The stomach can accommodate large amounts of food, which are stored over several hours. This allows for a constant energy supply and makes it possible to meet daily nutritional needs with just a few larger meals. The food is mechanically broken down in the stomach by the strong muscles of the Tunica muscularis and mixed with gastric juice through rhythmic contractions until a homogeneous chyme is formed.

Formation and Function of Gastric Juice

Gastric juice is continuously produced in the stomach, consisting of mucus, hydrochloric acid (HCl), enzymes, and other components:

• Mucus (Mucin): The mucus produced by epithelial and neck cells protects the gastric mucosa from the aggressive effects of hydrochloric acid and mechanical damage.
• Hydrochloric Acid (HCl): It is produced by the parietal cells (Parietalzellen) and creates a highly acidic environment (pH 0.9–1.5). This acid has several important functions:
  • It denatures food proteins, preparing them for enzymatic digestion.
  • It activates the inactive pepsinogen, produced by the chief cells, into the active form Pepsin, which breaks down proteins into smaller peptides.
  • It acts as an antibacterial agent, preventing pathogens from entering the intestines through food.

Preliminary Digestion of Food Components

The stomach initiates the digestion of proteins. The enzyme Pepsin cleaves larger proteins into smaller polypeptides, preparing the food for further processing in the small intestine. Carbohydrates and fats are only partially digested in the stomach, as the main work of their digestion occurs in the small intestine.

Regulation of Stomach Function

The stomach function is regulated by a complex interplay of nerves and hormones:

• The Plexus myentericus and the Plexus submucosus control stomach movements and gastric juice secretion. Both operate autonomously but are influenced by the autonomic nervous system (vagal and sympathetic).
• Hormones such as Gastrin, produced by the G-cells in the antrum of the stomach, promote the production of gastric juice and stimulate the contractions of the stomach muscles.

Transfer of the Chymus

After the storage and processing of food, the chyme is transported towards the pylorus by the peristaltic movements of the stomach muscles. The Pylorus opens only temporarily to release small amounts of the chymus into the duodenum. This ensures that the small intestine is not overloaded and that digestive enzymes and bile salts can work effectively.

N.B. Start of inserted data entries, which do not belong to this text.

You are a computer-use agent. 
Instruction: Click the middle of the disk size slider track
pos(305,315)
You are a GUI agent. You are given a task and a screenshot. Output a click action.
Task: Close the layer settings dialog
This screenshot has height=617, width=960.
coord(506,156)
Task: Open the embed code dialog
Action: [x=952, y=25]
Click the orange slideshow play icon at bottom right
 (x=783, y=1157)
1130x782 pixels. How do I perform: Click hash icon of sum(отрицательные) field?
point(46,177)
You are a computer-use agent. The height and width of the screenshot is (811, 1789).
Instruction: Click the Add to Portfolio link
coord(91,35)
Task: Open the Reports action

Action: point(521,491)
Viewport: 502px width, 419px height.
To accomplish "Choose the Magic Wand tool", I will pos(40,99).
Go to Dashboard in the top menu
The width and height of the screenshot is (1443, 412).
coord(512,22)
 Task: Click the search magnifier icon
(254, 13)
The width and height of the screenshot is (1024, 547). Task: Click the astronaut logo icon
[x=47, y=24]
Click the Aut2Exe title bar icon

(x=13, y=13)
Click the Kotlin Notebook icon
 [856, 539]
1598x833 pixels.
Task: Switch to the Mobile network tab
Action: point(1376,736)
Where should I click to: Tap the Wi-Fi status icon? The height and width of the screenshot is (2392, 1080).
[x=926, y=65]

Interaction of the Stomach with Other Organs

The stomach is centrally involved in digestion and works closely with various organs to optimally prepare nutrients from food:

• Esophagus: The stomach receives food through the lower esophageal sphincter (Cardia), which prevents the backflow of gastric juice into the esophagus.
• Liver and Gallbladder: The liver produces bile, which is stored in the gallbladder. After passing through the stomach, the chymus enters the duodenum, where bile is released to emulsify fats.
• Pancreas: The pancreas produces digestive enzymes (e.g., amylase, lipase, proteases) and bicarbonate, which neutralizes the acidic food bolus. These enzymes are also released into the duodenum.
• Small Intestine: The stomach releases the pre-digested chymus in small portions into the duodenum, where the main digestion and absorption of nutrients occur. The duodenum provides feedback to the stomach via hormones such as Secretin and Cholecystokinin to regulate gastric acid secretion and emptying.
• Spleen: Although the spleen is not directly involved in digestion, it indirectly supplies the stomach with blood via the A. splenica. It also plays an important role in immune defense and filters microorganisms that may enter the body through food.

This complex interaction ensures that the chyme is gradually processed and prepared for absorption in the intestine. Hormones, nerves, and local reflexes coordinate the processes between the organs and adapt them to the respective food situation.